## STUDY TEXT
=== Begin Enclosure ===
The analysis of variance was made for determining whether or not the type of adhesive used in production, the type of additive material, and the ratios of additive of PBs affected the ignition time, flaming combustion duration, smoldering combustion duration, flaming combustion temperature, and loss of mass at end of burning (Tables 1 and 2). According to the ANOVA results, with the exception of type of adhesive x ratio of additive for flaming combustion duration, dual interactions of type of additive material x ratio of additive and dual interactions of type of adhesive x ratio of additive for smoldering combustion duration (all of the other single, dual, and triple interactions had a level of error smaller than (p<0.05)), it was found that type of adhesive, type of additive material, and ratio of additive had a positive effect on burning characteristics of PBs. The homogeneity test determined whether the differences among the values for burning characteristics of the effective variables were significant and the results are shown in Tables 1 and 2.

Table 1. Statistical Values for Burning Characteristics of PBs for UF Adhesive According to Type and Ratio of Additive Material (v: variation coefficient)
=== End Enclosure ===
## ENTRIES PROVIDED
=== Begin Enclosure ===
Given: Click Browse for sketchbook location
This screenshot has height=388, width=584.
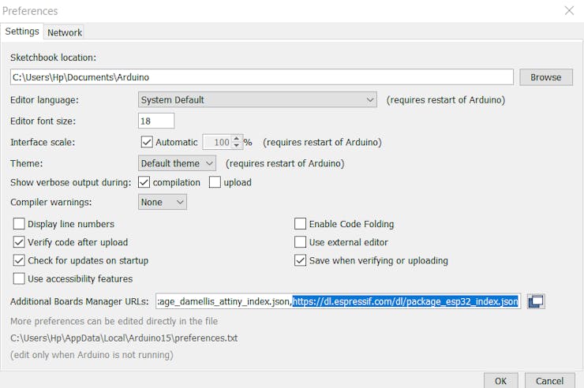Looking at the screenshot, I should click(545, 77).
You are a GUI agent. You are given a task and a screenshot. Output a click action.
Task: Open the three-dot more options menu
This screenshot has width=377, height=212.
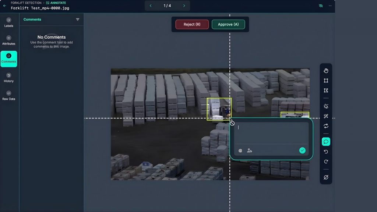pyautogui.click(x=330, y=6)
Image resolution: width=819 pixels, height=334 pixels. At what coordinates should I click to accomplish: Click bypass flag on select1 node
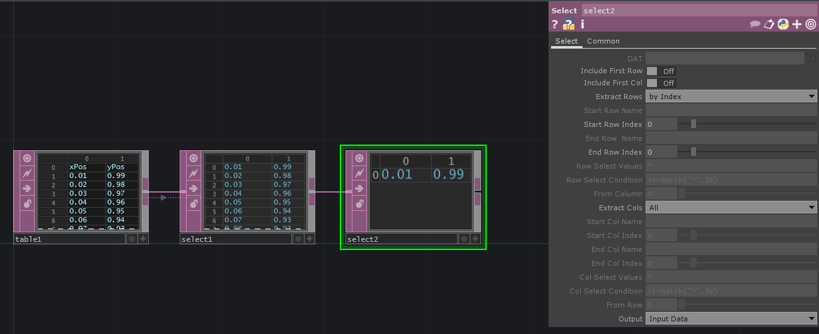coord(194,173)
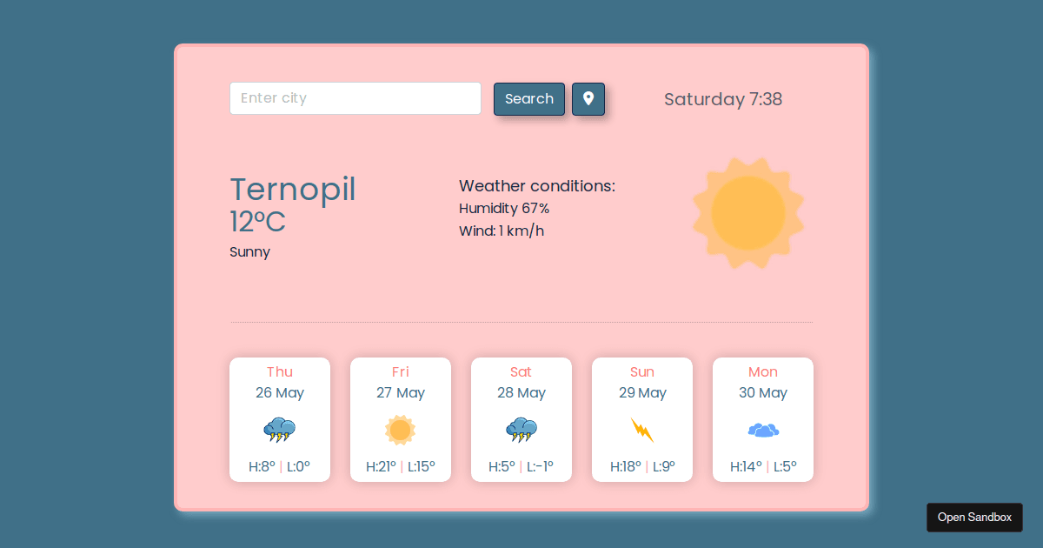Select the Fri 27 May forecast card

tap(401, 419)
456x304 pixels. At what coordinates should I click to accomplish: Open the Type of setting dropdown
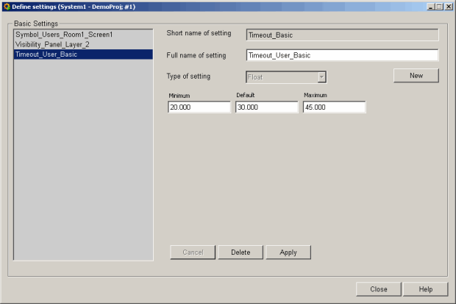(x=321, y=77)
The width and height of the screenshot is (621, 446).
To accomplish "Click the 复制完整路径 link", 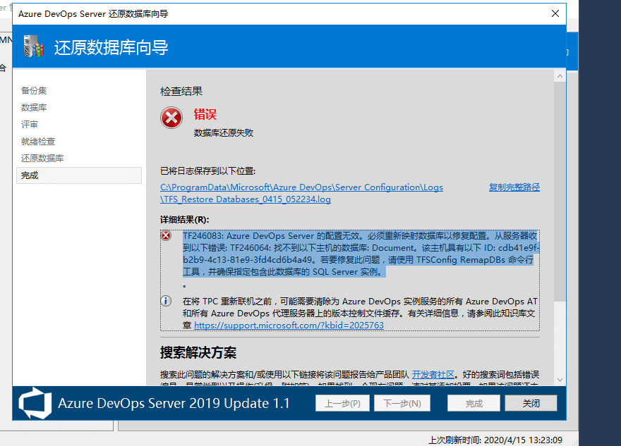I will point(514,187).
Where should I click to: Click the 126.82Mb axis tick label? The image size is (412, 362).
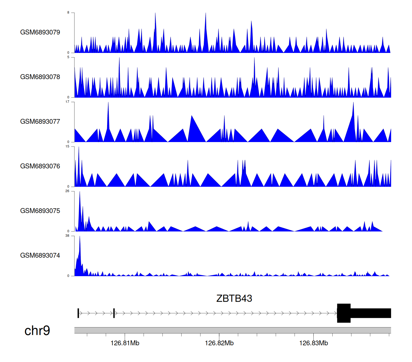tap(219, 343)
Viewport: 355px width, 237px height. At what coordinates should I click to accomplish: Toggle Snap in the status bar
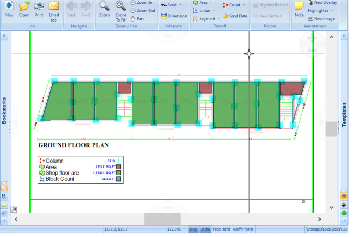(x=193, y=229)
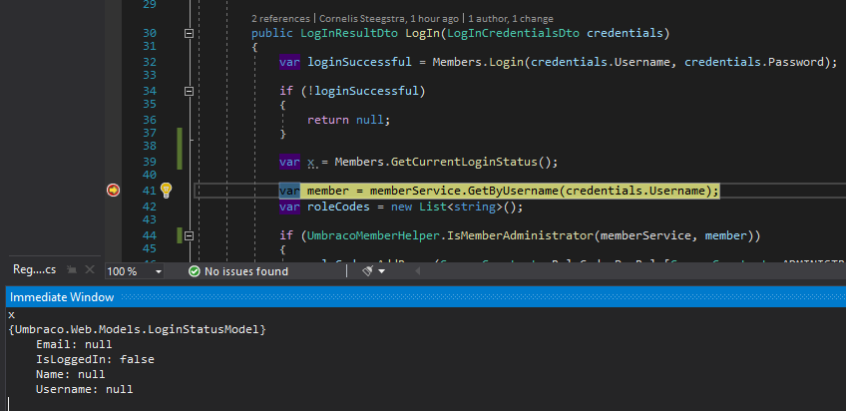This screenshot has height=411, width=846.
Task: Click the breakpoint marker on line 41
Action: (113, 190)
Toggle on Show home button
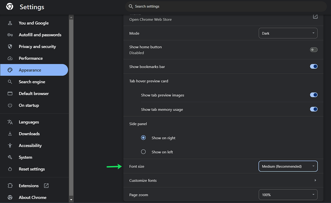Screen dimensions: 331x203 314,50
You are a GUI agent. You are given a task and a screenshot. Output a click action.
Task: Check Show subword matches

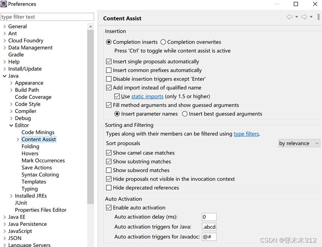click(109, 170)
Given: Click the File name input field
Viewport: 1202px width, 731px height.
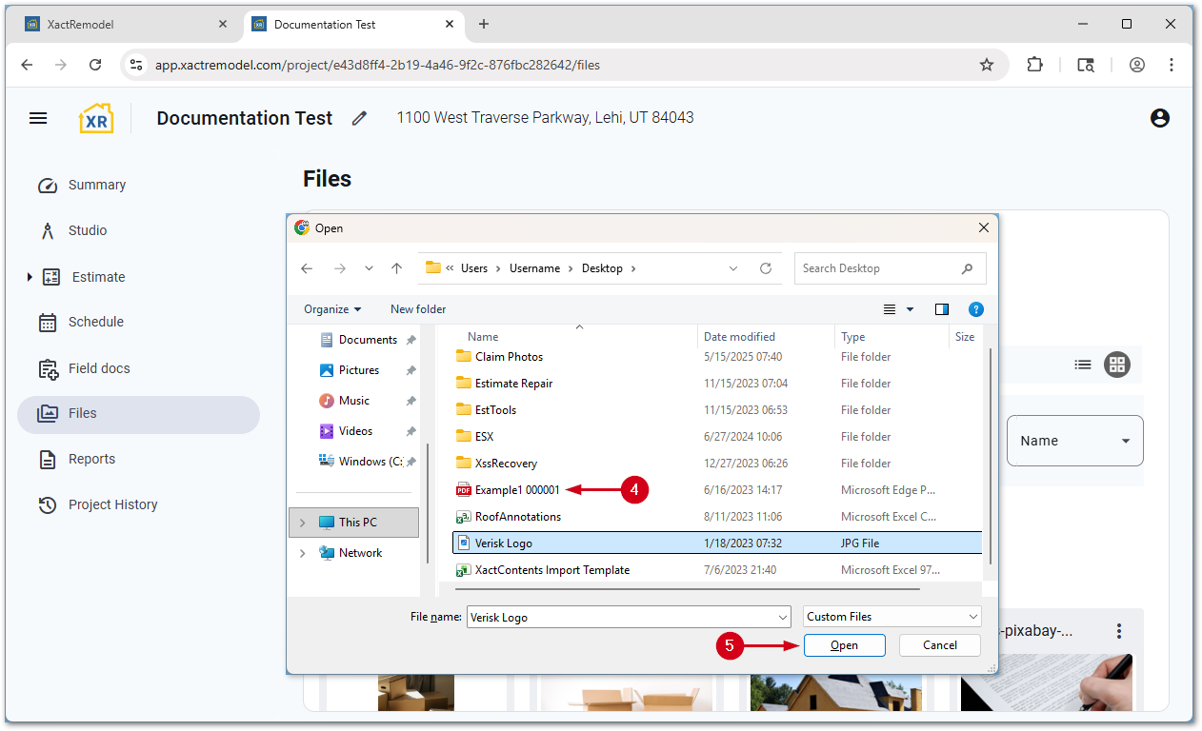Looking at the screenshot, I should pyautogui.click(x=627, y=617).
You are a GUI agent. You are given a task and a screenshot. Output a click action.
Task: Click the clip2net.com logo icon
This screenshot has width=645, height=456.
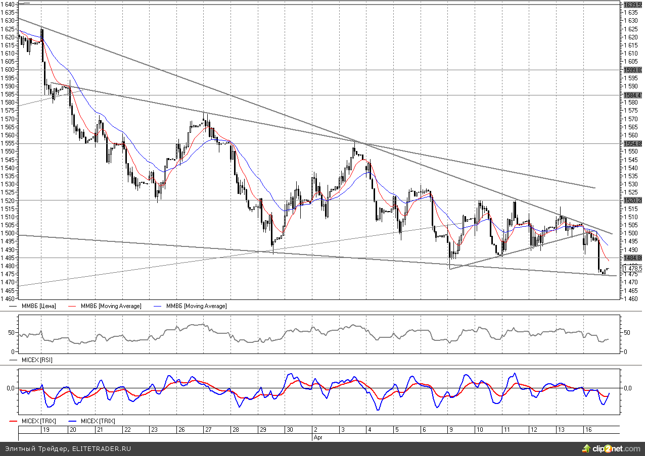pyautogui.click(x=586, y=448)
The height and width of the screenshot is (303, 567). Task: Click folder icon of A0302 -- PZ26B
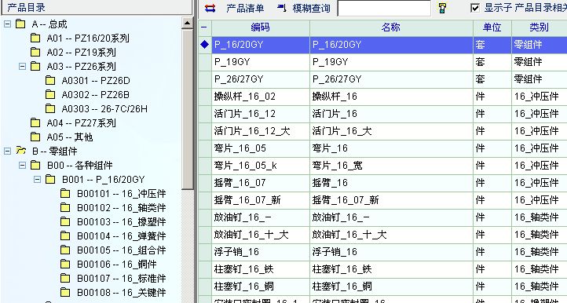tap(50, 94)
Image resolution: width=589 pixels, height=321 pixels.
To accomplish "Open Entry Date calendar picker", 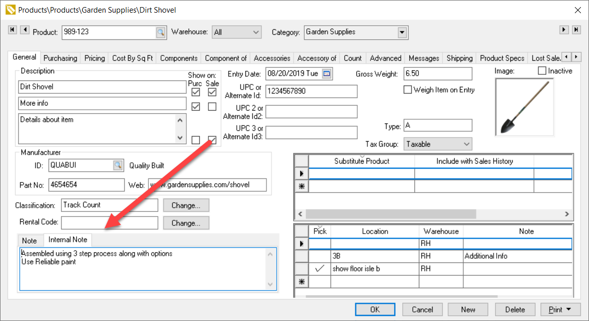I will [x=327, y=74].
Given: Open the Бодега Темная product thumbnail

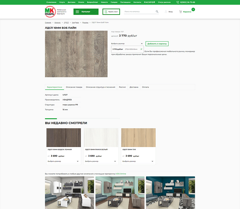Looking at the screenshot, I should [64, 137].
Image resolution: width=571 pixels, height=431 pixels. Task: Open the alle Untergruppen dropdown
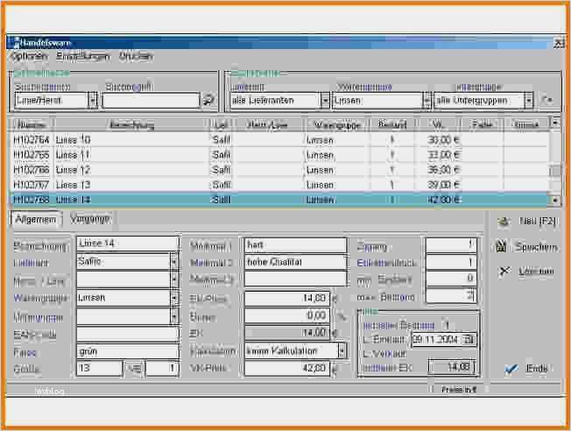tap(528, 100)
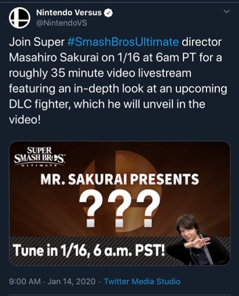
=== End Enclosure ===
## ASSIGNED TASK 1
Which burning characteristics does the burning-characteristics text say the analysis of variance examined? List all of them.
## ASSIGNED TASK 2
In the burning-characteristics text, replace "UF" with "MUF" and write out the part that opens with the words "Table 1. Statistical Values" and closes with "(v: variation coefficient)".

## ANSWER AREA 1
ignition time
flaming combustion duration
smoldering combustion duration
flaming combustion temperature
loss of mass at end of burning

## ANSWER AREA 2
Table 1. Statistical Values for Burning Characteristics of PBs for MUF Adhesive According to Type and Ratio of Additive Material (v: variation coefficient)